The easyJet holidays business is projected to see 35% growth in 2024 taking its UK market share to 7%.

Consequently, easyJet said it doesn’t expect to improve on the Q1 loss it experienced last year, however a pickup in the summer months next year is expected to offset a slow start to the year.

US

US markets opened modestly lower taking its cues from today’s softness in European markets with the positive momentum of the past couple of weeks giving way to modest profit taking as we head towards month end.

In company news Adobe shares have shrugged off concerns that the UK regulator the CMA said that the Figma deal might harm the UK’s digital design sector.

Chip stocks are slightly softer despite Micron Technology reporting better than expected outlook for Q1 earnings, upgrading its revenue guidance to $4.7bn, up from $4.2bn to $4.6bn. the company also upgraded its gross margin guidance to 0% from –2% to -6%.

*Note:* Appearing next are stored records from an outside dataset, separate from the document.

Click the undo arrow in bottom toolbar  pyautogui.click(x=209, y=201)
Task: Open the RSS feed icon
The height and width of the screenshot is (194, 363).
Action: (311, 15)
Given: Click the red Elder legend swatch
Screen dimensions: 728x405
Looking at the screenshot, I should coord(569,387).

US retailers have remained in focus as the level of spending over the Thanksgiving weekend continues to look resilient. 

FX

The US dollar has continued to soften, falling for the 3rd day in a row as well as slipping to a 3-month low against a basket of currencies, with the euro closing in on the 1.1000 area for the first time since August 10th.

The pound has continued to build on its recent progress against the US dollar after Bank of England deputy governor Dave Ramsden said that inflation was starting to become much more of a home-grown problem due to sticky services inflation which is still trending well above 6%, and that rates would need to stay higher for longer. Ramsden was followed in this by external MPC member Jonathan Haskel who voted for a 25bps rate hike at the last meeting but was outvoted by the majority, saying it was too early to even think about rate cuts with the labour market as tight as it is. . 

Commodities

The weakness in the US dollar continues to add a bid to the gold price, along with the softness in yields which has seen a further decline in the 2-year today. We’ve once again pushed up to a new 6-month high on the back of this weakness with the next key resistance at the $2,045 area. With US economic data continuing to look a little on the soft side the main obstacle to a retest of the record highs this year would be if US yields started to see a sustained rebound from their lows of last week.

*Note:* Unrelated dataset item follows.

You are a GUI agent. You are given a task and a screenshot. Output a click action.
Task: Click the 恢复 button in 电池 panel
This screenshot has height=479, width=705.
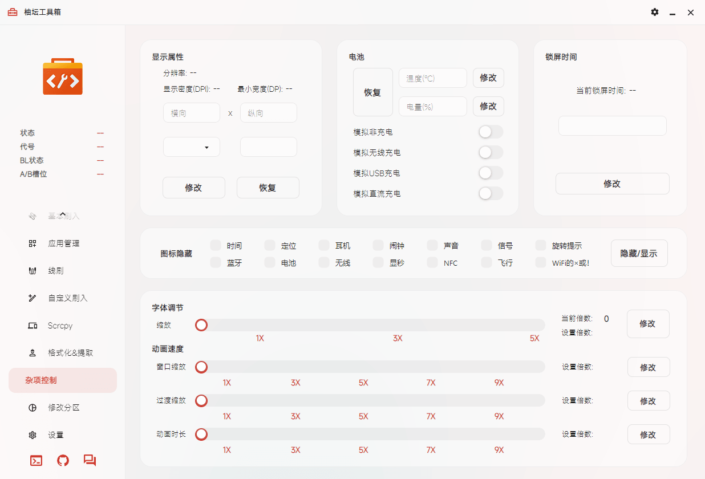[x=372, y=92]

Having declined for 4 days in a row, crude oil prices are seeing a modest rebound today ahead of Thursday’s OPEC+ meeting, as expectations build on the prospect of another output cut in the face of weakening demand and lower prices.

Volatility

The USD/JPY trade remains active with notably worse than expected US new home sales for October reinforcing the line that the Federal Reserve’s tight monetary policy is impacting the wider economy. Combining that with the fact that the BoJ could deliver that pivot as it eyes rising inflation, and the Yen remains on the front foot. The pair drifted more than one big figure lower on Monday with daily volatility printing 7.56% against 6.99% for the month.

Wheat prices tested their lowest levels in more than eight weeks on Monday, with slow demand and technical drivers from looming delivery dates in futures markets taking a toll here. With supplies being reported as plentiful and the USDA reporting better than expected quality winter wheat, downside pressures could well prevail here. One day vol stood at 38.69% against 30.79% for the month.

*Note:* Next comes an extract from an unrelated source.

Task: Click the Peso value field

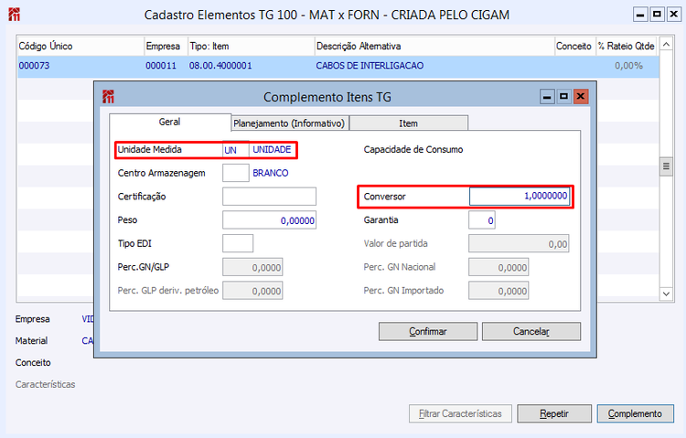Action: [269, 220]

Oil prices remain in focus ahead of the delayed OPEC meeting which is now scheduled for Thursday. That’s impacting both crude and refined products with the overall trend being that prices continue to drift lower. One day vol on WTI crude printed 36.58% and 32.65% on the month, whilst Gasoline also remined active, sitting close to lows for the year. One day vol on the contract came in at 33.54% against 29.58% for the month.